Out of the Weeds, Part II
In the first article of our Beyond Buzzwords series, we set out to demystify the meaning of machine learning, showcasing its relevance and practicality in the consumer insights space.
This second installment is all about doing the same with natural language processing (NLP), also known as text analytics.
Natural language processing is widely acknowledged as a subfield of artificial intelligence. Its focus is on enabling computers to process and understand human languages. This allows NLP to perform functions like translations, semantic analysis, text classification, extraction, and summarization.
In practice, NLP relies on multiple disciplines, including computer science, computational power, statistics, and linguistics to understand human communications.
When we talk about NLP, we are usually referring to:
- Content & topic categorization: the ability to organize a piece of text into meaningful themes or categories. It could be behaviors, products, or any organizing factor of importance to the end-user.
- Speech-to-text and text-to-speech: converting audio into written text and vice versa.
- Document summarization: the ability to extract and create accurate textual summaries based on a large quantity of text.
- Named entity recognition (e.g. names, organizations, etc.) & part of speech tagging (or grammatical tagging)
- Sentiment analysis: identifying the emotional reactions to include types of emotions, frequency, and intensity
You might be asking yourself, this sounds great, but how does it work? How could a machine understand human language? What type of processes and algorithms are applied?
You might be surprised to know that accurate and actionable NLP outcomes often take hard work. Specifically, the work of computer scientists, engineers, linguists, and industry-specific experts, who do a significant amount of manual (and not-so-sexy) work to get the software to perform “artificially intelligent” tasks.
So, let’s say you have a million product reviews you want to analyze or 1,000 pages of text from consumer interviews, and you would like to extract the sentiments and/or understand the most popular topics
If the NLP software you are using is any good, the first step would be to clean the data. Just like organizing a messy excel sheet, NLP software combs through your results to clean the data- or at least reduce the “level of noise” to a minimum.
This critical first step is called pre-processing and it involves both “normalization” and “tokenization”.
Normalization involves tasks like removing non-alphabetical characters, converting letters to lowercase, removing stop words (e.g. the, a, in, etc.), converting numbers to words, and stemming and lemmatization.
For further context, stemming and lemmatization work to reduce words to a common variant- the “stem” or “lemma”. The “stem” is the part of the word to which you add influential affixes such as -ed, -ize, mis, etc. Sometimes this results in words that are not actual words. The “lemma” is the base or dictionary form of the word.

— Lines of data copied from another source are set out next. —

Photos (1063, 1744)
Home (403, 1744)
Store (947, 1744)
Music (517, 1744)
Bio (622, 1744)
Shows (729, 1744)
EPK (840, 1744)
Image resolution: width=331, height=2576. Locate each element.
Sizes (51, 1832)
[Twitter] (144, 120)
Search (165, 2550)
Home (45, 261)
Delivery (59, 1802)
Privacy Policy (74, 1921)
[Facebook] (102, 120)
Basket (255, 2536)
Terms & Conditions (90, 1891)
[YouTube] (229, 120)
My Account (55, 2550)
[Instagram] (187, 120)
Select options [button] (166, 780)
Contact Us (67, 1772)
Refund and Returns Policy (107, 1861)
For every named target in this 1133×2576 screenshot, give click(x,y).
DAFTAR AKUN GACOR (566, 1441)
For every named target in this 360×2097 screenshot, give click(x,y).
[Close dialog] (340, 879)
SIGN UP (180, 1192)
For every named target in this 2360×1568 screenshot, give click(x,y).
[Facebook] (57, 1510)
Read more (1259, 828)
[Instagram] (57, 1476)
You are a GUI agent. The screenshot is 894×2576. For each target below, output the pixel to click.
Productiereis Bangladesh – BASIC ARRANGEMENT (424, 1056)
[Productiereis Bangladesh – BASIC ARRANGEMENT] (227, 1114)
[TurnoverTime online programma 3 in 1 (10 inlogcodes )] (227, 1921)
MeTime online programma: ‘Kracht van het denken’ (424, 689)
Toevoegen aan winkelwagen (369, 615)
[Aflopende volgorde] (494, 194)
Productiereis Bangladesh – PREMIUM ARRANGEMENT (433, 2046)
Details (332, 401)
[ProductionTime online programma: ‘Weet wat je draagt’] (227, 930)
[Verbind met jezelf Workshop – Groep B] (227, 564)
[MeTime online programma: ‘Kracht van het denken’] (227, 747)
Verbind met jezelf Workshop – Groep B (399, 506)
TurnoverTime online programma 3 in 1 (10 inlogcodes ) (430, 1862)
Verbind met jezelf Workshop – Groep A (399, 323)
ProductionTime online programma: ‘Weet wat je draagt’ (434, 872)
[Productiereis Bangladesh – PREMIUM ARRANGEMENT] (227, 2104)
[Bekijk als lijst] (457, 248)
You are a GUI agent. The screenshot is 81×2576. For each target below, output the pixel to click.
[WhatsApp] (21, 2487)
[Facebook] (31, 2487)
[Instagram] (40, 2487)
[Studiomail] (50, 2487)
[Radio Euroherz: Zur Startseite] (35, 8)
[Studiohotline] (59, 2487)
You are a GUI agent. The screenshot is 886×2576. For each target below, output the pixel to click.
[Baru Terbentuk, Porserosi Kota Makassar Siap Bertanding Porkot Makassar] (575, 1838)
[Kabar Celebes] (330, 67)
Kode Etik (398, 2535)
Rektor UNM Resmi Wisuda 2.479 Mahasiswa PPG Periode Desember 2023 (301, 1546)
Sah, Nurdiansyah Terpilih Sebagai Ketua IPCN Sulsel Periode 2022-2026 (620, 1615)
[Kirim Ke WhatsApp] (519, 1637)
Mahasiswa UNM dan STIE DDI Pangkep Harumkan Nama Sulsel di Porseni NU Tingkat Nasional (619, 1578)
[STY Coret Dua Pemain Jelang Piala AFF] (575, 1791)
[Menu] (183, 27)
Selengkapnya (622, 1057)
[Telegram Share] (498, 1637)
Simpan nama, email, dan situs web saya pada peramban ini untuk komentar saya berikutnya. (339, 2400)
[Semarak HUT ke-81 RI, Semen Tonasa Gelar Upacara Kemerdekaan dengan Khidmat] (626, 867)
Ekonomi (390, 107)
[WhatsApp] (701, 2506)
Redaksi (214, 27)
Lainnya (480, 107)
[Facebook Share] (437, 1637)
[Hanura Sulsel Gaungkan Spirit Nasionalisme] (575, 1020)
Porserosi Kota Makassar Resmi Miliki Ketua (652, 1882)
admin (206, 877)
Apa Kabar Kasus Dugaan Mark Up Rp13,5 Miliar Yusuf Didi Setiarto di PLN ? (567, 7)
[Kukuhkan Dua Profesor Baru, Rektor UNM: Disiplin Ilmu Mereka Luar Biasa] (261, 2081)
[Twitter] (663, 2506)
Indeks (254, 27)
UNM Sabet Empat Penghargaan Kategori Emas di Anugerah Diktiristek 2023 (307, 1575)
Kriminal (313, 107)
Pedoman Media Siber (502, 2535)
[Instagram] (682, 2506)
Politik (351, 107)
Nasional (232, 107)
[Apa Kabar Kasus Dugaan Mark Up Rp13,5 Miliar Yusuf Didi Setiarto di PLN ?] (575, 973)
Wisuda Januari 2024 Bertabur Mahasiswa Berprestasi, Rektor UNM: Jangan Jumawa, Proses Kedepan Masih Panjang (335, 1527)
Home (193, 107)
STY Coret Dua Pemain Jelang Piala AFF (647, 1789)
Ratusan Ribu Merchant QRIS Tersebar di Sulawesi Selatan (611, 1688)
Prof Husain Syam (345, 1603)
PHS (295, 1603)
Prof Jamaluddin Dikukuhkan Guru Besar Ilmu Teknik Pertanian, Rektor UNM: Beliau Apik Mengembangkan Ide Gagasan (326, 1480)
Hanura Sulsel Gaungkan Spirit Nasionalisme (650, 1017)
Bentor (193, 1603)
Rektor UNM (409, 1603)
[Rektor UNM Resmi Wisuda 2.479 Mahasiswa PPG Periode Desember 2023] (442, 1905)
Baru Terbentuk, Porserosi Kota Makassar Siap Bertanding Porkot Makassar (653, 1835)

Tokenization refers to segmenting the text into smaller chunks. This means paragraphs can be tokenized into sentences, and sentences into categories, sentiments, parts of speech, or parsing and then tagged the text with anything meaningful to the user (e.g. name recognition, sentiment, behaviors, etc.).
While there are readily available libraries with codes and algorithms that can perform the above tasks- if you are building your own lexical analysis and framework, you should tokenize your own text.
You might want to do this either because your framework is new, or you want to enhance the accuracy. Or, you could work with a software platform that has custom data sets relevant to your space, already built-in.
Tokenized text becomes a “golden dataset”, which is then used to “train” a statistical model, applied to any new text. This is where you may come across the term “supervised machine learning”.
Depending on what you are trying to achieve, there are a variety of statistical models that can be applied. These range from logistic regression models, to Support Vector Machine (SVM), or deep neural learning.
The type of statistical model you choose depends on the structure and complexity of your data and frankly is the result of continuous experimentation to increase the accuracy.
Hopefully, now, you feel a little better prepared to know what is available for your research.
But more importantly, be able to evaluate future solutions with a clearer understanding of the science and the technology supporting it.